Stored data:
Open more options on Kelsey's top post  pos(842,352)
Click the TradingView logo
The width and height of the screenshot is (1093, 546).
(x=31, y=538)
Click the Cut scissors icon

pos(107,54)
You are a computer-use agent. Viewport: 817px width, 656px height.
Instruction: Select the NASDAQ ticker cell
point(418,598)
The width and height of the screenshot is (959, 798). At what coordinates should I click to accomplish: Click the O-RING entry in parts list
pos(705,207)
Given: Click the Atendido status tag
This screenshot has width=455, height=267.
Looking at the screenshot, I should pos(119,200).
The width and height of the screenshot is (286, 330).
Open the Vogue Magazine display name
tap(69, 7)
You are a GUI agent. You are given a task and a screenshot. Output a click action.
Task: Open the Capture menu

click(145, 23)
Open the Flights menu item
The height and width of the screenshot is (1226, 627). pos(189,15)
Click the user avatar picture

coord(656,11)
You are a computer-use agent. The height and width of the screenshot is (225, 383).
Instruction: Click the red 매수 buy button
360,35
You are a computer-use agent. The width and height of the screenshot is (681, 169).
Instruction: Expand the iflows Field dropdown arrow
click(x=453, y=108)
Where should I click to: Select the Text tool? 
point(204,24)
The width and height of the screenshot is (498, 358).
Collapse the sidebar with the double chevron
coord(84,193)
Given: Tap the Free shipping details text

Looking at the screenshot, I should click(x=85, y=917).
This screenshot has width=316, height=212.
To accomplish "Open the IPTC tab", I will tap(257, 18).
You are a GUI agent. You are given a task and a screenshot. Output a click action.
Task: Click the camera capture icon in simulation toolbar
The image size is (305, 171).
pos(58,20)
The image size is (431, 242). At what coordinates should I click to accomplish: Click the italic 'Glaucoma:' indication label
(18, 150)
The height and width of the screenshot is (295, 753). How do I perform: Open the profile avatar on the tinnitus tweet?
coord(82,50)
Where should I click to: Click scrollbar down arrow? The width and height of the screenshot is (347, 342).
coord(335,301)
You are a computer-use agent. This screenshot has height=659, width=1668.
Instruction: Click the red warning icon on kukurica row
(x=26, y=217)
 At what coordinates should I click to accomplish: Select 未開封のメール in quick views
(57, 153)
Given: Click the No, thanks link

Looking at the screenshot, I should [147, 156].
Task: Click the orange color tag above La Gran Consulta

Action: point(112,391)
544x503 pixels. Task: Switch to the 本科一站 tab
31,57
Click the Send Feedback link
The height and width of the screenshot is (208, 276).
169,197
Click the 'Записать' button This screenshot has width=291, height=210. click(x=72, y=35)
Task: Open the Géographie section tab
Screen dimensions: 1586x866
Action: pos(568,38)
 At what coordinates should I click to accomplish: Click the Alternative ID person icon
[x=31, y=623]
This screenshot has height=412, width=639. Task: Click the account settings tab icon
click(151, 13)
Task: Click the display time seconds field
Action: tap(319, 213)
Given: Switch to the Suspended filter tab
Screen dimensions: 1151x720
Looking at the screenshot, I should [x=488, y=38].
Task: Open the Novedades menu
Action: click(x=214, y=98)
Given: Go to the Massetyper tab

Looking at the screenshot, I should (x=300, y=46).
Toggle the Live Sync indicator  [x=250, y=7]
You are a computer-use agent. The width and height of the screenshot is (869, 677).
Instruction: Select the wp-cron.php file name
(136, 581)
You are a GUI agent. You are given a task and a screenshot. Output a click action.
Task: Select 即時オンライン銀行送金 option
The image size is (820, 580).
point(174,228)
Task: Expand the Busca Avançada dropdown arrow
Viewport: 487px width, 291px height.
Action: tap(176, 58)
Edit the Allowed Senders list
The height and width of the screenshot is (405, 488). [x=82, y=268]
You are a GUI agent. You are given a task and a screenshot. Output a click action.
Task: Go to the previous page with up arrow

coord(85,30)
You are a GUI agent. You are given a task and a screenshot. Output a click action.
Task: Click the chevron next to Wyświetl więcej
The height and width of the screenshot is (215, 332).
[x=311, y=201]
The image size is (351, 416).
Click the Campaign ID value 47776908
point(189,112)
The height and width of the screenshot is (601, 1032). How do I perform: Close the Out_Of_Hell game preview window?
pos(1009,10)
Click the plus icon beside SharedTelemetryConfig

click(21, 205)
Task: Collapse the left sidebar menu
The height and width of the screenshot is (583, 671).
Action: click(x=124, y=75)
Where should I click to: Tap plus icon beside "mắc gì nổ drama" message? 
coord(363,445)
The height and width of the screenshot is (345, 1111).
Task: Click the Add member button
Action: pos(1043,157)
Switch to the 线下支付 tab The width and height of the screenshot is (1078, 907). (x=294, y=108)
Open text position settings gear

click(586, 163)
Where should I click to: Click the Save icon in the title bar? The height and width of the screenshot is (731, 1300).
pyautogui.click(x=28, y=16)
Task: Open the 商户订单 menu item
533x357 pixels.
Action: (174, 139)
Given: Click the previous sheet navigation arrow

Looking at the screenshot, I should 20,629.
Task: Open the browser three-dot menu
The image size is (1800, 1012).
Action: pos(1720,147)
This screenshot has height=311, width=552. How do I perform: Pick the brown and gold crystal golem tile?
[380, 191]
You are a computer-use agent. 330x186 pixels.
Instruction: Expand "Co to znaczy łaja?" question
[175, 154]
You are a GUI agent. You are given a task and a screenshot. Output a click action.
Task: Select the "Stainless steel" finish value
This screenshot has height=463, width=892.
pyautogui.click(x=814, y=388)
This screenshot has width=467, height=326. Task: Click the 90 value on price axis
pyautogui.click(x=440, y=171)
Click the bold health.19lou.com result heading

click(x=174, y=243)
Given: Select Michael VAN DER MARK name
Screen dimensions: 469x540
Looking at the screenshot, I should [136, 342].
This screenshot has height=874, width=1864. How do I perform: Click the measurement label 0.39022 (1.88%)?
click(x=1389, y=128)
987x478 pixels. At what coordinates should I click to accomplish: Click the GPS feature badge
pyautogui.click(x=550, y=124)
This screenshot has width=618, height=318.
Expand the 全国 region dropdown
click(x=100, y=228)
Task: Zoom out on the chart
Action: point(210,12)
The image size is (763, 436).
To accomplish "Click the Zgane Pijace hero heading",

GOAL OF THE EXERCISE
Return the records above verbatim, in their entirety.

TASK ANSWER
Open more options on Kelsey's top post  pos(842,352)
Click the TradingView logo
The width and height of the screenshot is (1093, 546).
(x=31, y=538)
Click the Cut scissors icon

pos(107,54)
You are a computer-use agent. Viewport: 817px width, 656px height.
Instruction: Select the NASDAQ ticker cell
point(418,598)
The width and height of the screenshot is (959, 798). At what coordinates should I click to accomplish: Click the O-RING entry in parts list
pos(705,207)
Given: Click the Atendido status tag
This screenshot has width=455, height=267.
Looking at the screenshot, I should pos(119,200).
The width and height of the screenshot is (286, 330).
Open the Vogue Magazine display name
tap(69, 7)
You are a GUI agent. You are given a task and a screenshot. Output a click action.
Task: Open the Capture menu

click(145, 23)
Open the Flights menu item
The height and width of the screenshot is (1226, 627). pos(189,15)
Click the user avatar picture

coord(656,11)
You are a computer-use agent. The height and width of the screenshot is (225, 383).
Instruction: Click the red 매수 buy button
360,35
You are a computer-use agent. The width and height of the screenshot is (681, 169).
Instruction: Expand the iflows Field dropdown arrow
click(x=453, y=108)
Where should I click to: Select the Text tool? 
point(204,24)
The width and height of the screenshot is (498, 358).
Collapse the sidebar with the double chevron
coord(84,193)
Given: Tap the Free shipping details text

Looking at the screenshot, I should click(x=85, y=917).
This screenshot has width=316, height=212.
To accomplish "Open the IPTC tab", I will tap(257, 18).
You are a GUI agent. You are given a task and a screenshot. Output a click action.
Task: Click the camera capture icon in simulation toolbar
The image size is (305, 171).
pos(58,20)
The image size is (431, 242). At what coordinates should I click to accomplish: Click the italic 'Glaucoma:' indication label
(18, 150)
The height and width of the screenshot is (295, 753). How do I perform: Open the profile avatar on the tinnitus tweet?
coord(82,50)
Where should I click to: Click scrollbar down arrow? The width and height of the screenshot is (347, 342).
coord(335,301)
You are a computer-use agent. This screenshot has height=659, width=1668.
Instruction: Click the red warning icon on kukurica row
(x=26, y=217)
 At what coordinates should I click to accomplish: Select 未開封のメール in quick views
(57, 153)
Given: Click the No, thanks link

Looking at the screenshot, I should [147, 156].
Task: Click the orange color tag above La Gran Consulta

Action: point(112,391)
544x503 pixels. Task: Switch to the 本科一站 tab
31,57
Click the Send Feedback link
The height and width of the screenshot is (208, 276).
169,197
Click the 'Записать' button This screenshot has width=291, height=210. click(x=72, y=35)
Task: Open the Géographie section tab
Screen dimensions: 1586x866
Action: pos(568,38)
 At what coordinates should I click to accomplish: Click the Alternative ID person icon
[x=31, y=623]
This screenshot has height=412, width=639. Task: Click the account settings tab icon
click(151, 13)
Task: Click the display time seconds field
Action: tap(319, 213)
Given: Switch to the Suspended filter tab
Screen dimensions: 1151x720
Looking at the screenshot, I should [x=488, y=38].
Task: Open the Novedades menu
Action: click(x=214, y=98)
Given: Go to the Massetyper tab

Looking at the screenshot, I should (x=300, y=46).
Toggle the Live Sync indicator  [x=250, y=7]
You are a computer-use agent. The width and height of the screenshot is (869, 677).
Instruction: Select the wp-cron.php file name
(136, 581)
You are a GUI agent. You are given a task and a screenshot. Output a click action.
Task: Select 即時オンライン銀行送金 option
The image size is (820, 580).
point(174,228)
Task: Expand the Busca Avançada dropdown arrow
Viewport: 487px width, 291px height.
Action: tap(176, 58)
Edit the Allowed Senders list
The height and width of the screenshot is (405, 488). [x=82, y=268]
You are a GUI agent. You are given a task and a screenshot. Output a click action.
Task: Go to the previous page with up arrow

coord(85,30)
You are a GUI agent. You are given a task and a screenshot. Output a click action.
Task: Click the chevron next to Wyświetl więcej
The height and width of the screenshot is (215, 332).
[x=311, y=201]
The image size is (351, 416).
Click the Campaign ID value 47776908
point(189,112)
The height and width of the screenshot is (601, 1032). How do I perform: Close the Out_Of_Hell game preview window?
pos(1009,10)
Click the plus icon beside SharedTelemetryConfig

click(21, 205)
Task: Collapse the left sidebar menu
The height and width of the screenshot is (583, 671).
Action: click(x=124, y=75)
Where should I click to: Tap plus icon beside "mắc gì nổ drama" message? 
coord(363,445)
The height and width of the screenshot is (345, 1111).
Task: Click the Add member button
Action: pos(1043,157)
Switch to the 线下支付 tab The width and height of the screenshot is (1078, 907). (x=294, y=108)
Open text position settings gear

click(586, 163)
Where should I click to: Click the Save icon in the title bar? The height and width of the screenshot is (731, 1300).
pyautogui.click(x=28, y=16)
Task: Open the 商户订单 menu item
533x357 pixels.
Action: (174, 139)
Given: Click the previous sheet navigation arrow

Looking at the screenshot, I should 20,629.
Task: Open the browser three-dot menu
The image size is (1800, 1012).
Action: pos(1720,147)
This screenshot has height=311, width=552. How do I perform: Pick the brown and gold crystal golem tile?
[380, 191]
You are a computer-use agent. 330x186 pixels.
Instruction: Expand "Co to znaczy łaja?" question
[175, 154]
You are a GUI agent. You are given a task and a screenshot. Output a click action.
Task: Select the "Stainless steel" finish value
This screenshot has height=463, width=892.
pyautogui.click(x=814, y=388)
This screenshot has width=467, height=326. Task: Click the 90 value on price axis
pyautogui.click(x=440, y=171)
Click the bold health.19lou.com result heading

click(x=174, y=243)
Given: Select Michael VAN DER MARK name
Screen dimensions: 469x540
Looking at the screenshot, I should [136, 342].
This screenshot has height=874, width=1864. How do I perform: Click the measurement label 0.39022 (1.88%)?
click(x=1389, y=128)
987x478 pixels. At what coordinates should I click to accomplish: Click the GPS feature badge
pyautogui.click(x=550, y=124)
This screenshot has width=618, height=318.
Expand the 全国 region dropdown
click(x=100, y=228)
Task: Zoom out on the chart
Action: point(210,12)
The image size is (763, 436).
To accomplish "Click the Zgane Pijace hero heading",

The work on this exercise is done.